映し出された画面には英数字の羅列のみ。今日もプログラムをせっせと強化した。兄の声に惑わされないよう、目的に向かって着々と物事を成していく。兄弟違う性格で、両親は弟に目を掛けているのだが、それは保には迷惑な話だった。親が自分に期待すればするほど、兄はやる気を失ってふてくされていく。保に責任はないのだが、兄の態度は悪くなるばかりだ。
保は兄が嫌いではなかったが、プライドは高いが努力は嫌い、という性格が厄介だとは思っていた。兄は頭が悪いわけではない。ただ、楽をしていい目をみたいという考えであり、それでは破滅に向かうだけだろうと、兄を心配していたのだ。もし、二度目の大学受験に失敗して高卒で就職したとしても、プライドの高い兄では長続きしそうにない。大学卒という肩書きはプライドの高い兄にこそ、必要不可欠なはずだった。
熱心にタイピングを続けた保は、キリのいいところでベッドに横になり、耳栓を押し込んで眠りに着いた。
夏が過ぎて秋がやって来た。そして瞬く間に冬。
和也のセンター試験が近付いてきた。その頃にはゲーム依存症状が出ていて、他の何もかもに虚ろな状態だったが、家族は勉強疲れと錯覚してくれていた。

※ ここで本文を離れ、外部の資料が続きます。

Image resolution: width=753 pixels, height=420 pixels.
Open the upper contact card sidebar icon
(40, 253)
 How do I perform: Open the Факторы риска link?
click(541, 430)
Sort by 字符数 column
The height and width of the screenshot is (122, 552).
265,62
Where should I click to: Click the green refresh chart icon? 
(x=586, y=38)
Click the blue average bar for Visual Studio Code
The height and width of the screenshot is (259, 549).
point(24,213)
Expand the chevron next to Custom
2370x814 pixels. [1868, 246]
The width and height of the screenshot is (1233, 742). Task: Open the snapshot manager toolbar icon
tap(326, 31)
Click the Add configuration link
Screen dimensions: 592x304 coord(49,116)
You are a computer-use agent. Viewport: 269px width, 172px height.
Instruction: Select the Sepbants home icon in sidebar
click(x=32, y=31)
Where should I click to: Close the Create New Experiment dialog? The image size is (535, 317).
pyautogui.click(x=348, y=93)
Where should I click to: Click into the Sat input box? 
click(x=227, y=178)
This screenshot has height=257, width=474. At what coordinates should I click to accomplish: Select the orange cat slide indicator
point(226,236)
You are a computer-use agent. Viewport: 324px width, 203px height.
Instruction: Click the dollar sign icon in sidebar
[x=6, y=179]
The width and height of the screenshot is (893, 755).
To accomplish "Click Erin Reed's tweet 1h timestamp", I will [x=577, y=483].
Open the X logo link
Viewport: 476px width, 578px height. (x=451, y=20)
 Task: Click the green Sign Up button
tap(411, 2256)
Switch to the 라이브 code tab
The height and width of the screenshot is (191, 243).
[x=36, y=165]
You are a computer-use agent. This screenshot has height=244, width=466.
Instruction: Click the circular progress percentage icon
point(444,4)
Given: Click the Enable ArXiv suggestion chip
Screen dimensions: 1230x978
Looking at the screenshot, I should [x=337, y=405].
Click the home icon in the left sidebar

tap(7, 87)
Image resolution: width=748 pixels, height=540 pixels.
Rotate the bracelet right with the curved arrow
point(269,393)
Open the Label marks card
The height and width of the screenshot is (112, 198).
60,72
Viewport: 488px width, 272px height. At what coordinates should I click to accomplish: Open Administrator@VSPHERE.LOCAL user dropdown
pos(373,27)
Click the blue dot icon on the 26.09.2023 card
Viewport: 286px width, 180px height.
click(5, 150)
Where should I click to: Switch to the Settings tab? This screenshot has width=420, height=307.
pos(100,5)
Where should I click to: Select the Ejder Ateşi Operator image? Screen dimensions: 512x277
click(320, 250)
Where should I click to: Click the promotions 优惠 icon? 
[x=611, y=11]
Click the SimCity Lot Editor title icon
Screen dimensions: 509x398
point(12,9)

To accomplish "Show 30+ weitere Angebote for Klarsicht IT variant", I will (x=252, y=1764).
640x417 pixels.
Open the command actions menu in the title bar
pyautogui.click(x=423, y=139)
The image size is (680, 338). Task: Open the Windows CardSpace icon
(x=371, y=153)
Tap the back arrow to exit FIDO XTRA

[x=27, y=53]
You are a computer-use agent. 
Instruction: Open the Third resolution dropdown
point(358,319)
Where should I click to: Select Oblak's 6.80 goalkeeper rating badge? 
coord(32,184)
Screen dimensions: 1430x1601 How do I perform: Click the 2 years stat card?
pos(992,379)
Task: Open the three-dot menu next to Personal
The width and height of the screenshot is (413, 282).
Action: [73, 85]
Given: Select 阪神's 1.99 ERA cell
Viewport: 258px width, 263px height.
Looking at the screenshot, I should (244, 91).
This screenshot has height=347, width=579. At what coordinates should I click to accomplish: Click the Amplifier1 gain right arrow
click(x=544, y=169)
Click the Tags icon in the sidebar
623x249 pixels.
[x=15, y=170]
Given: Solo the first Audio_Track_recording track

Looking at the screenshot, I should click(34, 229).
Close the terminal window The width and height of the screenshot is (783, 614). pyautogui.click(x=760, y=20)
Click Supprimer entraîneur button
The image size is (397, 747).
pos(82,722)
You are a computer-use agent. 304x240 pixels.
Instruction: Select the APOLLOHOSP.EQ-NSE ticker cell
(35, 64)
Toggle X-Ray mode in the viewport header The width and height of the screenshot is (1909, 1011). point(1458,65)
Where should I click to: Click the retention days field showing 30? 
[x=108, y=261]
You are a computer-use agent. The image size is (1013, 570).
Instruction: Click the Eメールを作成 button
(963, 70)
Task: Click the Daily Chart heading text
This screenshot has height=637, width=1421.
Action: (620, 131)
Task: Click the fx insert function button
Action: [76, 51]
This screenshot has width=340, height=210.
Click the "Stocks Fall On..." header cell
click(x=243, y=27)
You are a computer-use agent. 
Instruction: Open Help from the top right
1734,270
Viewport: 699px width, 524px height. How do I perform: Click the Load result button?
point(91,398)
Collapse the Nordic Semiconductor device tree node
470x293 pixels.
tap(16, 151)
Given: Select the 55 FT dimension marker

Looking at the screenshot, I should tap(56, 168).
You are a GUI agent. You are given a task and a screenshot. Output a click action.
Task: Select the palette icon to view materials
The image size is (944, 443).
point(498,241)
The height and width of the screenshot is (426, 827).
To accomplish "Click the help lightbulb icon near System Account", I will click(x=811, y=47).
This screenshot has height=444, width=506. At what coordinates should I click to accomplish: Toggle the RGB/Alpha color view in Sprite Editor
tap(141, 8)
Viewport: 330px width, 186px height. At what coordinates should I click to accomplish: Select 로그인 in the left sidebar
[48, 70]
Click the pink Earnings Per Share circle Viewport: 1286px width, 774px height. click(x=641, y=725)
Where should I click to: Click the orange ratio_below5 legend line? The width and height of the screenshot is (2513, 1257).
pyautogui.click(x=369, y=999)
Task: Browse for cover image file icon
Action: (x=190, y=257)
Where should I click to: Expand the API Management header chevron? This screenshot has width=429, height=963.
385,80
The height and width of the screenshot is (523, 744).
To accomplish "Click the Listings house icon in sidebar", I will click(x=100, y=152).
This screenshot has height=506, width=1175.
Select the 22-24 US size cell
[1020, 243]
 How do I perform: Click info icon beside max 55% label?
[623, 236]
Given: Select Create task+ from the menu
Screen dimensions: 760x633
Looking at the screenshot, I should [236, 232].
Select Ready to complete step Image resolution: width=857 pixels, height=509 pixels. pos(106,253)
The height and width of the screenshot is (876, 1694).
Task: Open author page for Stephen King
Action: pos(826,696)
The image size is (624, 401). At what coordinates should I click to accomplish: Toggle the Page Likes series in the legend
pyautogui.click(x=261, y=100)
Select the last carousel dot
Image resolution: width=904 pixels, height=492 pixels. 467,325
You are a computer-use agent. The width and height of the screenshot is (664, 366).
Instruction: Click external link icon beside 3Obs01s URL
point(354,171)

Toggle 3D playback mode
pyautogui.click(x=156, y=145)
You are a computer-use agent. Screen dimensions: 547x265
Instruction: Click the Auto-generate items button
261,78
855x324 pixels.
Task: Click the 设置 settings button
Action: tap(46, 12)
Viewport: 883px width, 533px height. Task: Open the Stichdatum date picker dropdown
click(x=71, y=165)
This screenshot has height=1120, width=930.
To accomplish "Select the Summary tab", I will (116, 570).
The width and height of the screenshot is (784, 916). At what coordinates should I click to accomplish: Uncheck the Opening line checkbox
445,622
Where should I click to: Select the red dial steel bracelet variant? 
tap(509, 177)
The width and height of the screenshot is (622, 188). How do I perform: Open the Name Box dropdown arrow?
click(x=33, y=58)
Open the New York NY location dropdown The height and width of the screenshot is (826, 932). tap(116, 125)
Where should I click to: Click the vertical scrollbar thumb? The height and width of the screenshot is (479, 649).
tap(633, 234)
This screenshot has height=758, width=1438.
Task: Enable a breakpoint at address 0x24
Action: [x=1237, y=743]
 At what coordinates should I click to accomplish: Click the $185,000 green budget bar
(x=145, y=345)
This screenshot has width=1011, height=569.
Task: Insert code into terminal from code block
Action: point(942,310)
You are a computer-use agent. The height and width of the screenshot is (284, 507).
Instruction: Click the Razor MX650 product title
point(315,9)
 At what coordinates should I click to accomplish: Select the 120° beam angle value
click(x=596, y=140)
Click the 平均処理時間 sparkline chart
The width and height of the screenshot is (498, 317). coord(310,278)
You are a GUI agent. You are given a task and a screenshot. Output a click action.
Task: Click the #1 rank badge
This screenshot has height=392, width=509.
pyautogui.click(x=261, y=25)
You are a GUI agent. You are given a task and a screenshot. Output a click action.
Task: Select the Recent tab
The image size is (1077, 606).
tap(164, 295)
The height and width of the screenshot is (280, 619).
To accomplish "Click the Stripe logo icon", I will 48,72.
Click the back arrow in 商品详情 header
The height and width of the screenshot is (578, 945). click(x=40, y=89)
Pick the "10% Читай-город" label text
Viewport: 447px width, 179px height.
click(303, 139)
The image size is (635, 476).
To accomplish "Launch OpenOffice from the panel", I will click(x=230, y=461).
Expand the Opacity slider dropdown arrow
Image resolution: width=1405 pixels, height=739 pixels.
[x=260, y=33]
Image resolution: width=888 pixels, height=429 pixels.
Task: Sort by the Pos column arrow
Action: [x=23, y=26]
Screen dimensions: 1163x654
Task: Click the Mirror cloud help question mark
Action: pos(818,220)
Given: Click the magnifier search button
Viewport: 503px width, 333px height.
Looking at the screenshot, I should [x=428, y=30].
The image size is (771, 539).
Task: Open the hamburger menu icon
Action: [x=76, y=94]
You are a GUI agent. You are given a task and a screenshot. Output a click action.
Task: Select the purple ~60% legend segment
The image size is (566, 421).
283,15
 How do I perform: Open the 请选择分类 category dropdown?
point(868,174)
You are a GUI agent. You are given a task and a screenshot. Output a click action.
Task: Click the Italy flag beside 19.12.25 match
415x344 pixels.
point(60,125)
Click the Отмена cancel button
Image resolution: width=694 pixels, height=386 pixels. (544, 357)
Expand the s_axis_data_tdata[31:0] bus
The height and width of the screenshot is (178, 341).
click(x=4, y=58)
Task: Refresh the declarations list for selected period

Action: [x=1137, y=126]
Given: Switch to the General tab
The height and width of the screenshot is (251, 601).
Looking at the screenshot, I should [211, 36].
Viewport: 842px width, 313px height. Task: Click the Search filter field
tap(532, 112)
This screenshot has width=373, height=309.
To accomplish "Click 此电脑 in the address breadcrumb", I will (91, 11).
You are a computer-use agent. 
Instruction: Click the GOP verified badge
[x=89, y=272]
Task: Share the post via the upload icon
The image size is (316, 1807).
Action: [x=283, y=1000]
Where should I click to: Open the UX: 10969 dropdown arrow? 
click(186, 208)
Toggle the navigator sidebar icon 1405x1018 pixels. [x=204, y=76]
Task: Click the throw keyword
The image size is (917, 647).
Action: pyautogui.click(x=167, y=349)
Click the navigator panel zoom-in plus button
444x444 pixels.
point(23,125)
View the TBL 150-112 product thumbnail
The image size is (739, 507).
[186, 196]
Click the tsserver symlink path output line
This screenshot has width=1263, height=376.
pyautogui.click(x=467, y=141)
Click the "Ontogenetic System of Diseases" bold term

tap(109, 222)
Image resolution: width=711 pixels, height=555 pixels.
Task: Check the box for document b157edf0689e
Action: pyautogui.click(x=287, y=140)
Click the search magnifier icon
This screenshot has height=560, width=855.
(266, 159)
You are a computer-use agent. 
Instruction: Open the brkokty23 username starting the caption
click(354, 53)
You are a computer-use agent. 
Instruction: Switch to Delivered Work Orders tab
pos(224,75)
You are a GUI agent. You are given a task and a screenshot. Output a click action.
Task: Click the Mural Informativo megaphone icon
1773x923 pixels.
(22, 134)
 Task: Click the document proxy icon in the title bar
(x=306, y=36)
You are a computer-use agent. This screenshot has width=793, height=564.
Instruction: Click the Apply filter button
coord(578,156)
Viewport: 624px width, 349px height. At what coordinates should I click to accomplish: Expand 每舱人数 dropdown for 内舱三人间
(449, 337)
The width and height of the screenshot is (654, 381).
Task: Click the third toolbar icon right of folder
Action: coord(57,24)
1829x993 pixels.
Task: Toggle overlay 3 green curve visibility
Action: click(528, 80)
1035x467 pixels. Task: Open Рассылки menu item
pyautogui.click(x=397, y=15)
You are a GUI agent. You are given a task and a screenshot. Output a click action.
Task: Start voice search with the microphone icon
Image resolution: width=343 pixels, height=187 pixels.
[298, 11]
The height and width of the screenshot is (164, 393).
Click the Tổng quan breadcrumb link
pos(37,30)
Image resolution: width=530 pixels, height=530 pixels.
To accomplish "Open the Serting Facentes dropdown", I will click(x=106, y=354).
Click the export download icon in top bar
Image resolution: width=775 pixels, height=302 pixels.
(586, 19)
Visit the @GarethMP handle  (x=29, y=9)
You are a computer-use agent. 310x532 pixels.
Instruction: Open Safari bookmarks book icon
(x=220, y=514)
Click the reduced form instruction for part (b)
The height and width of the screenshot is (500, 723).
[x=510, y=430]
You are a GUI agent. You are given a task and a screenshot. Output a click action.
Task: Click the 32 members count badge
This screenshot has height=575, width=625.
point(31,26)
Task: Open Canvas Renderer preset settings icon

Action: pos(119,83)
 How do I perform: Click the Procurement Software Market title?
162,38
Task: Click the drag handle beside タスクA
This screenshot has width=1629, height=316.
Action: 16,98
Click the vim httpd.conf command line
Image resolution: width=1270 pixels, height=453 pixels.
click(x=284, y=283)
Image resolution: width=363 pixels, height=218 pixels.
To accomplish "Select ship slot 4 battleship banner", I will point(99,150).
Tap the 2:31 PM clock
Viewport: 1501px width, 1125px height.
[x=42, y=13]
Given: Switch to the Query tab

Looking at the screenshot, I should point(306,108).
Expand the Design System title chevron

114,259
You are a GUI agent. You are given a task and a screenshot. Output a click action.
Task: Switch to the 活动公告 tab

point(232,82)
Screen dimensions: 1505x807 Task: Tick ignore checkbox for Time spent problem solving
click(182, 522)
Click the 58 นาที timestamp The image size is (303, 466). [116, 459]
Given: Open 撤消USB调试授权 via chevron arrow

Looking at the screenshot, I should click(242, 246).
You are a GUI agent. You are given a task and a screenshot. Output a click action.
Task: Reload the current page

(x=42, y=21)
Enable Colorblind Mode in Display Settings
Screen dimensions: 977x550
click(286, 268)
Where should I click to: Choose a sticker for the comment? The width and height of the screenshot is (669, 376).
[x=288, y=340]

ゲームの開発が遅れて、オープンがどんどん遅くなっていたが、いよいよ春にオープン確定になったので、受験勉強そっちのけで必死にレベル上げをしていた。
センター試験は両親の手前、受けるしかない。どうせ落ちるが、落ちて両親との軋轢が生まれたとしても、ゲームで稼いで一人暮らしするつもりでいた。一億円プレイヤーになれれば勝ち組だからだ。
そして雪がちらつく日、気の乗らない和也は受験場にとぼとぼ向かった。
「おめでとう! 絶対に受からないと思っていた国立に受かるなんて、さすがに母さんも驚いたわよ!」
母も父も満面の笑みを浮かべていたが、本当に驚いていたのは和也自身だった。自分の偏差値では完全不可能だと思っていただけにぽかんとしている状態だった。
テーブルの上にはご馳走、合格おめでとうとチョコレートで書かれたホールケーキも乗っていた。
「兄ちゃん、良かったね」と保も心からホッとして笑った。
「……ああ、うん。まあな……」
「本当に勉強したものね。まるで取り憑かれたみたいに」
「夏からずっと凄い集中力だったな。見直したぞ、和也」
ただ、和也は実のところ、あまり嬉しくなかった。それはゲーム会社がオープンを断念したというお知らせを発表していたからだ。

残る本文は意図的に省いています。